**What is needed:** Write out only the lines from the line that holds "This screenshot has width=1103, height=699." to the end of the listing below, inclusive, with the pictures omitted.
= = = = =
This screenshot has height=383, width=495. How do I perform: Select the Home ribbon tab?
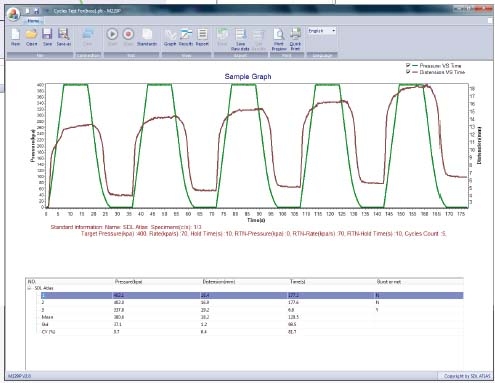(x=33, y=21)
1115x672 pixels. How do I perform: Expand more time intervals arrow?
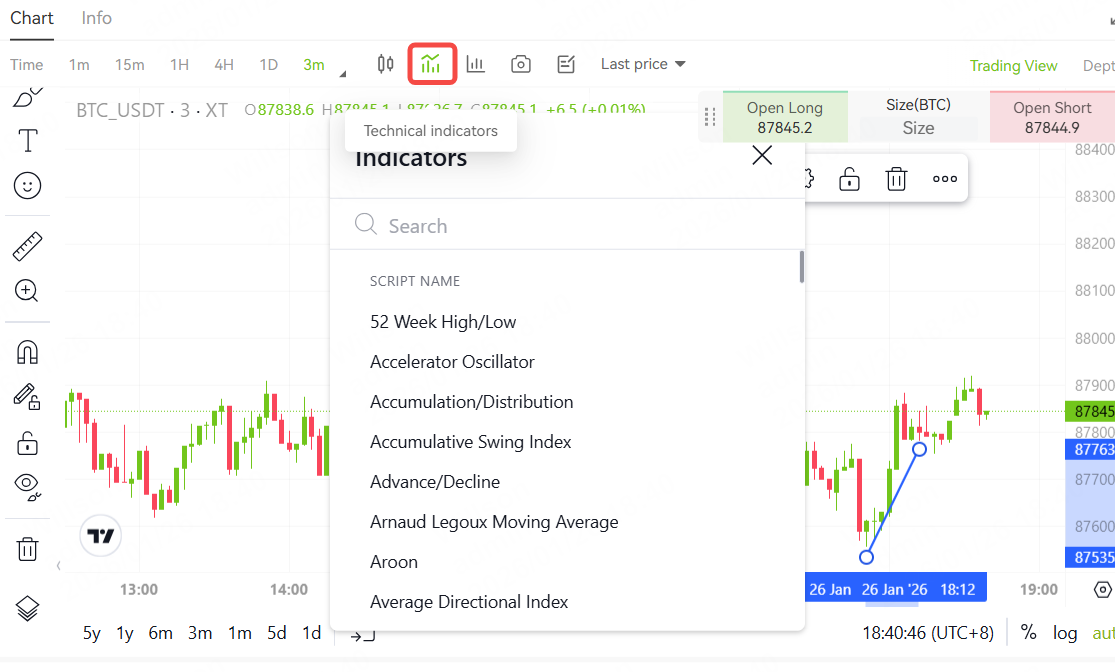[343, 73]
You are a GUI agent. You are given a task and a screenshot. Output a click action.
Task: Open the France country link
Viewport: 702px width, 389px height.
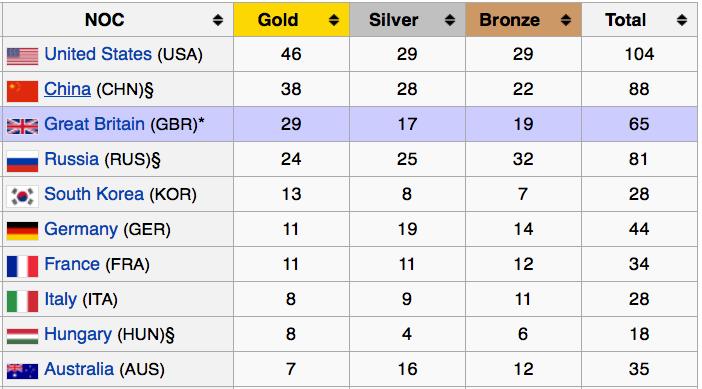72,264
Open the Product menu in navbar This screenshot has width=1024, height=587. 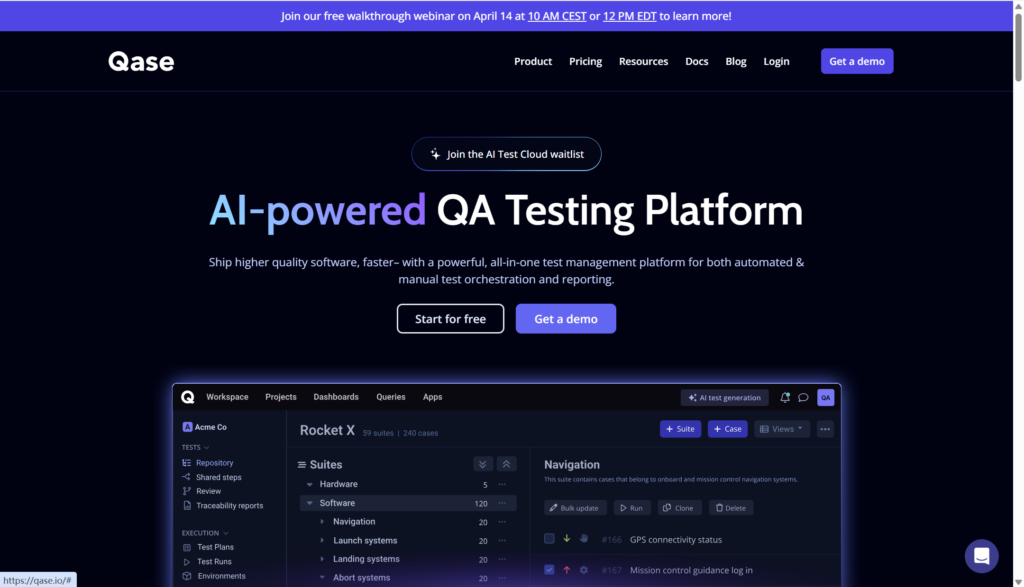[x=533, y=62]
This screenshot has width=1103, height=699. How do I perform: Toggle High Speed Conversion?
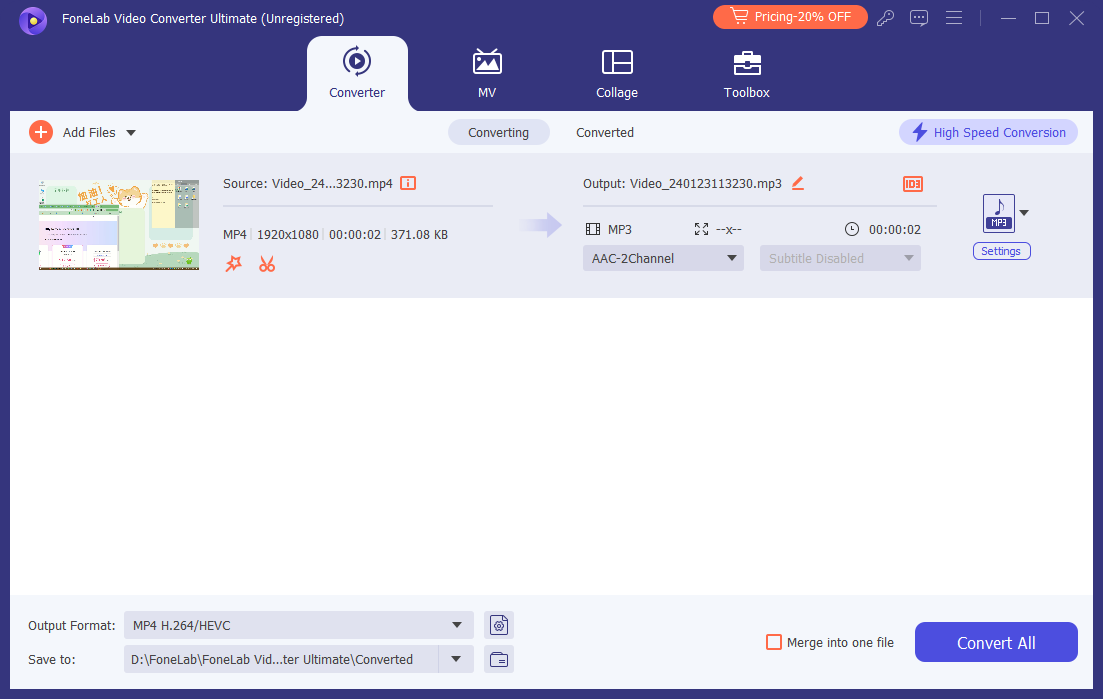[x=988, y=132]
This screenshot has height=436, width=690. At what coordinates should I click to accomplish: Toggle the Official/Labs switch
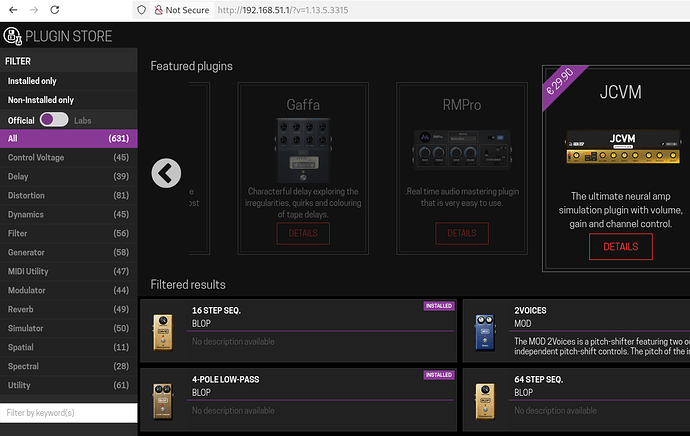tap(53, 120)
= = = = =
**Solution to the exercise:**
This screenshot has width=1103, height=699. How do I perform: Toggle High Speed Conversion?
[x=988, y=132]
This screenshot has height=436, width=690. At what coordinates should I click to accomplish: Toggle the Official/Labs switch
tap(53, 120)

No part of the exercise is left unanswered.